Question

Unannotated reads through STAR

0

Entering edit mode

4 months ago

rajdeepboral00 ▴ 70

Hello all,

I have done RNA-seq analysis of mouse spinal cord and there are total of 24 samples and the I used STAR for alignment and getting the gene counts. All samples have an alignment % of around 90 but the median annotated when I used the gtf file from GENCODE is around 50%. SO, is this what I should expect?

I have tried extracting the unannotated reads using the following code

samtools view -h -F 4 CC1_Aligned.sortedByCoord.out.bam > mappedreads_CC1.sam
bedtools intersect -v -abam CC1_Aligned.sortedByCoord.out.bam -b /data/sata_data/home/rajdeep/GRCm39/annotation.bed > unannotated_reads_CC1.bam

and then I used this bam file in IGV to visualize the reads and seeing that no raeds really is mapping to the genes of the gtf file...So what more I can do? or should I proceed with this low annotated files only? IS 50% okay?

STAR IGV Unannotated-reads • 660 views

ADD COMMENT • link 4 months ago by rajdeepboral00 ▴ 70

score 0 · Answer 1 · 2025-01-28

This depends on how the sample was produced. I tend to find that if the data is polyA selected, then you might expect around 3/4 of reads to map to exons. However, if the sample is total RNA (ribodepleted), then you would expect less than this, and 50% would not be unusual, and you will see many of the reads mapping to intronic sequences when you look at the alignments. If your samples are not ribodepleted or polyA, then I would expect to see a large amount of sequence mapping to ribosomal sequences. However, I don't think the GENCODE annotations contains annotations for ribosomal RNA. I would expect to see these reads accumulating to very high levels over the locations of the ribosomal RNA transcripts.

Finally, I would worry if you have a fairly even level of reads mapping across almost the entire genomic sequence - a background. This probably suggests your samples were contaminated with genomic DNA.

score 0 · Answer 2 · 2025-01-28

0

Entering edit mode

4 months ago

GenoMax 151k

then i used this bam file in IGV to visualize the reads and seeing that no raeds really is mapping to the genes of the gtf file.

Are you sure about that because then 90% mapping would not mean much if majority of your reads are mapping outside gene models. That may indicate DNA contamination if the alignments are generally distributed all over.

Unannotated reads

I assume you mean reads that do not map to gene model regions. There is no annotation for reads per se.

ADD COMMENT • link 4 months ago by GenoMax 151k

0

Entering edit mode

Yes, the STAR overall alignment % shows around 90% for all samples.

Yes, the reads that didnot have any annotations in the gtf file...

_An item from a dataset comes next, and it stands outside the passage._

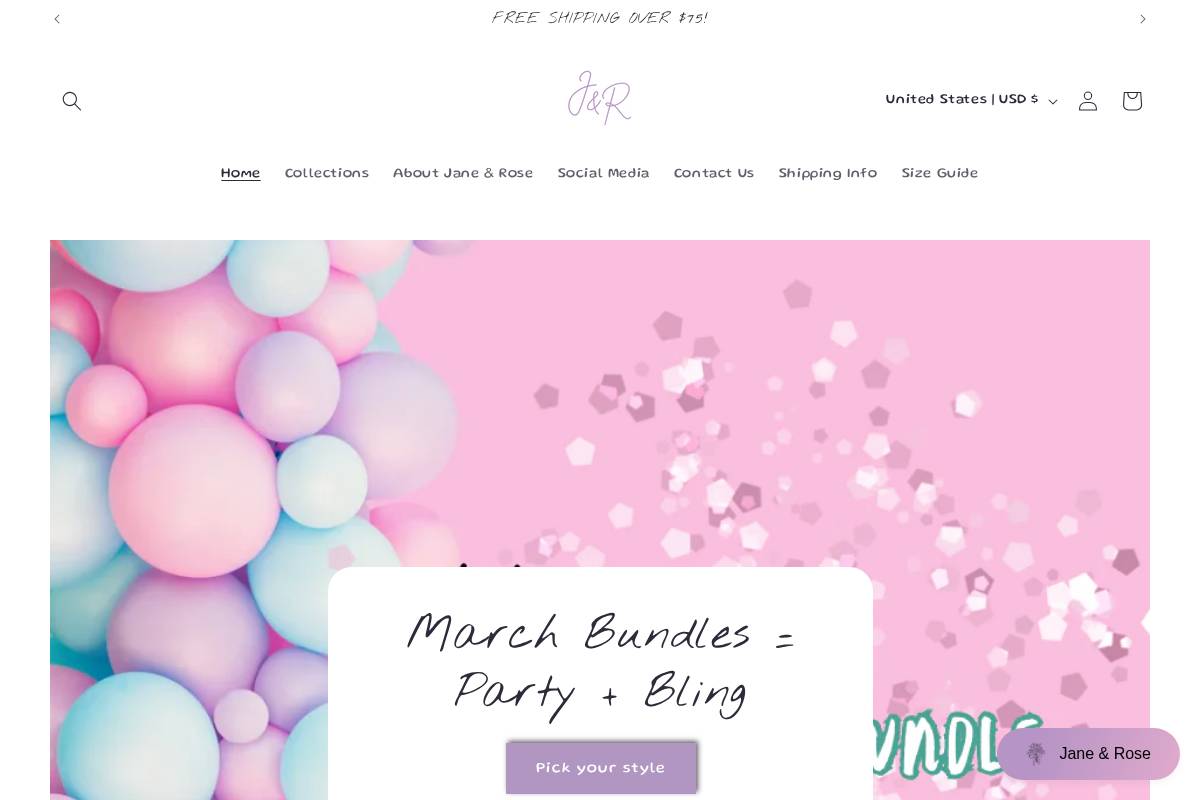Viewport: 1200px width, 800px height.
Task: Open the Home menu item
Action: tap(241, 174)
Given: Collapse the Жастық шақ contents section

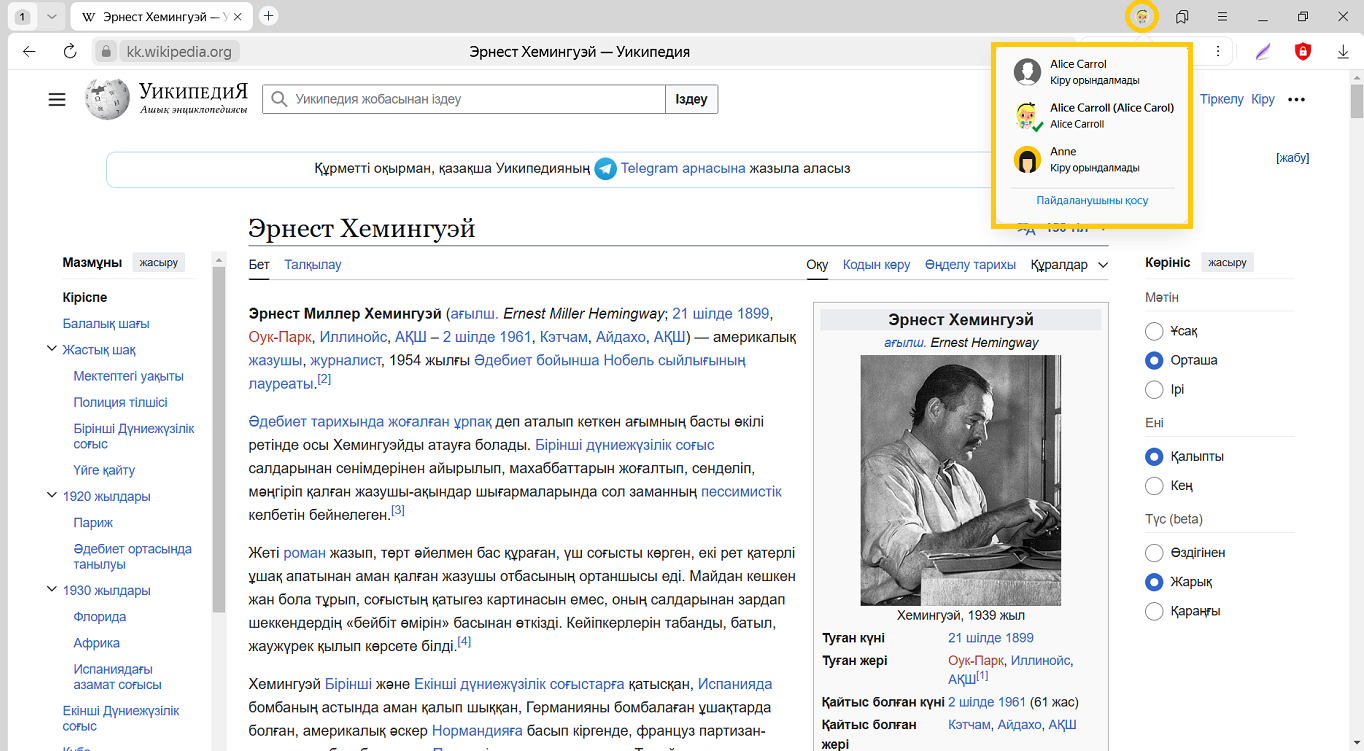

ADD REPLY • link 4 months ago by rajdeepboral00 ▴ 70

0

Entering edit mode

When you say that the reads don't align to genic regions, do you mean they are entirely outside any gene annotaiton, or do you mean they do not overlap with any exons. FeatureCounts only counts reads that are entirely in exons. However, with ribodepleated libraries, you would expect lots of intronic reads, as you will sequence pre-mRNA as it is transcribed, but before it is sequenced. You will also sequence many non-polyadenylated non-coding transcripts that may not be present in some annotations.

Consdier:


Annotation:            |>>>>>>>>>>>>>|--------------------|>>>>>>>>>>|

Sample 1        -----   -----     ------ ------       ---    ----    ----  ----        ----        ----
                         ---- ----  ----                  ----   ---- 
________________________________________________________________________________________________________
Sample 2:              -----     ------ ------  ----     ---    ----    ----             ----          
                         ---- ----  ----       ----         ----   ---- 
                               ----                           ----
________________________________________________________________________________________________________
Sample 3:              -----     ------ ------       ---    ----    ----            ---- ---- ---- ----        
                         ---- ----  ----                  ----   ----                  ---- ---- ----
                               ----                          ----                        ---- ----
                                                                                            ----

In sample one there is a continuous background across all locations. Its not that the background is particularly strong, and back ground reads may be present only at intervals, but the level is even. This is indicative of DNA contamination in your RNA samples.

In sample 2 you see strong signal in the introns, but not outside gnes (although a few reads might be present). This is expected in ribodepleted samples.

In sample 3 you see a strong, but localised pile of reads that doesn't seem to align to any annotation. This suggests that there is an unannotated transcript in that location. It could be that your ribodepletion hasn't worked that well, and this is a ribosomal RNA gene (which tend not to be in annotations like REFSEQ (the default annotation in IGV) or GENCODE (which you say you used for counting).